Bunraku : Sonezaki Shinju . Hiroshi
Sugimoto .Théâtre de la ville
L'art de la marionette a passionné des
grands du théâtre. Edward Gordon Craig et Kleist s'en serviront
pour élaborer des théories sur l'art théâtral et sans doute comme
au Japon, cet art est très ancien. On le trouve dès le 7e siècle
au Japon mais c'est au 16e siècle avec l'arrivée du shamisen un
instrument de musique à 3 cordes et la conjonction d'un conteur
que le théâtre de marionnettes acquière son unité.
C'est curieusement par le biais de la
photo qu'Hiroshi Sugimoto grand artiste pluridisciplinaire japonnais
se tourne vers le Bunraku. Il photographie les cires de Madame
Tussaud et décide de travailler avec les poupées dans le désir de
se tourner vers les arts de la performance : le « divin
éphémère »... Exprimer la modernité d'une époque en lien
avec celles qui la précèdent est dans sa logique. Son choix se
porte sur la première pièce conservée de Chikamatsu, l'épopée
de deux amants, qui va les conduire dans un suicide d'Amour comme
une sorte d'aspiration à la Pureté et à la Beauté.
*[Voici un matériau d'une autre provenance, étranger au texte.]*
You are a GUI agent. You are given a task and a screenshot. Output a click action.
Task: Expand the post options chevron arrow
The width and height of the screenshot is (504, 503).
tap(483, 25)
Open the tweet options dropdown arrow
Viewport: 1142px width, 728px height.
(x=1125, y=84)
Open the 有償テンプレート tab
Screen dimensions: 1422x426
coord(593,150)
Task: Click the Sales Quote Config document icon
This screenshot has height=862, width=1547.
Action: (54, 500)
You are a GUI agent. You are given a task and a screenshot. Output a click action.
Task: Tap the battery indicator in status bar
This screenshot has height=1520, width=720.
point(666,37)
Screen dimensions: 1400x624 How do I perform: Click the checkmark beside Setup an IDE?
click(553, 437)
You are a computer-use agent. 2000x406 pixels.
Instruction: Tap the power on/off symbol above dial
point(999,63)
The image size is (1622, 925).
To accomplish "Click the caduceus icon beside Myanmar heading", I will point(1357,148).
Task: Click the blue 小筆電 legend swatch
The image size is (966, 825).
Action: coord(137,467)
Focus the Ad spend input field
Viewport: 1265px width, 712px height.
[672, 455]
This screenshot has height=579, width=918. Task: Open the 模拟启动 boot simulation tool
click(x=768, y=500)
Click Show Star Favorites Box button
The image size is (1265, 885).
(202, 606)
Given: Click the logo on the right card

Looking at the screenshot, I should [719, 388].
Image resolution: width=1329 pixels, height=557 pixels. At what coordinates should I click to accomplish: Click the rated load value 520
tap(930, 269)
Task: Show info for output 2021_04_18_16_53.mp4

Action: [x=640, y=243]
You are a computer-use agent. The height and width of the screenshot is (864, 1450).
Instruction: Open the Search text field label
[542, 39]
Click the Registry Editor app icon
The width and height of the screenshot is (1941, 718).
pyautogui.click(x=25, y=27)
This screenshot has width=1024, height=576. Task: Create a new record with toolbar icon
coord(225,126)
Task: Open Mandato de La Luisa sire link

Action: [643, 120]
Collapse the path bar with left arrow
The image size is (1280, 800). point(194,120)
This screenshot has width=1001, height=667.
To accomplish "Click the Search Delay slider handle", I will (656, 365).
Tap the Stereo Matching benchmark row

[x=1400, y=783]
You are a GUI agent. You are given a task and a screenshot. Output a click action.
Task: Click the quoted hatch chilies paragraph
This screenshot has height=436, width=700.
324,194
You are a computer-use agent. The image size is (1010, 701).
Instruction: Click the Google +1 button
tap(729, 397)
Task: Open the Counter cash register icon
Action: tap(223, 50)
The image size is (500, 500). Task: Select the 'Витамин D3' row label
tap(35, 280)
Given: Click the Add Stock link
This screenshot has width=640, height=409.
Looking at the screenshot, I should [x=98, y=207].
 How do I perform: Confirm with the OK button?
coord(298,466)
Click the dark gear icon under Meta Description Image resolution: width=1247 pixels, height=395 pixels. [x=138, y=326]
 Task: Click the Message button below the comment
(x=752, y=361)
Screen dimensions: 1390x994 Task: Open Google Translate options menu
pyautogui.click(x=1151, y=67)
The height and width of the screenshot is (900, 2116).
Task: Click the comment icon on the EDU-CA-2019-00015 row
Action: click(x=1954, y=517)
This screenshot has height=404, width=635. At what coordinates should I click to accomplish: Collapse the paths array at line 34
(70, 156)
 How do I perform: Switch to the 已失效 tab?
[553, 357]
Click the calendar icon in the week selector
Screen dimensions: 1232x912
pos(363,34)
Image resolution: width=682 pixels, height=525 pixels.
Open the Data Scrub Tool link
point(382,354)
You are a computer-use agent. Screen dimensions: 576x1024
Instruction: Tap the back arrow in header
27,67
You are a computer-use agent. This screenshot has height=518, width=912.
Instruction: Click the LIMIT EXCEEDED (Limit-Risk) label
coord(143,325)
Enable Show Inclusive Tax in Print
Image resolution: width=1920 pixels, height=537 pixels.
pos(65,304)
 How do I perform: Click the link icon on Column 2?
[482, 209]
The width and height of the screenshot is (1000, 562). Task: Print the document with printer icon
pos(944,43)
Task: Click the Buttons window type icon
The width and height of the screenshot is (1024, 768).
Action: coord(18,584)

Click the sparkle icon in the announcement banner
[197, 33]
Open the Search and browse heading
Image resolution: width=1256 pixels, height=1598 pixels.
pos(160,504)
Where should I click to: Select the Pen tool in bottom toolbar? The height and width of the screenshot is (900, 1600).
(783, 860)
Les poupées sont de la taille d'une
moitié d'être humain; elles sont manipulées par 3 personnes : le
maître qui de sa main gauche contrôle le poids, les mouvements de
la tête et le bras droit jusqu'aux phalanges ; son assistant
contrôle le bras gauche et le troisième le mouvement des pieds. Les
marionnettistes sont vêtus de noir et portent une cagoule sur la
tête. La transmission de la vie leur demande une chorégraphie
prècise. Regarder le déplacement et la virtuosité de ces ombres
est déjà un spectacle... Les poupées elles, richement vêtues,
semblent voler dans l'espace selon des lignes mystérieuses qui ont
un rapport avec l'âme... les récitants, dont la vigueur est intense
se relayent sur une petite scène à droite qu'ils partagent avec les
joueurs de shamisens.
La grâce naturelle de cette longue
marche vers la mort des deux poupées qui ont une pâleur de lune ,
emporte l'imagination dans une sorte de lyrisme rythmé par la voix
et la musique acide du ou des shamisens.. On traverse les espaces
temps pour se retrouver avec eux dans ce récit à la fois cruel et
beau .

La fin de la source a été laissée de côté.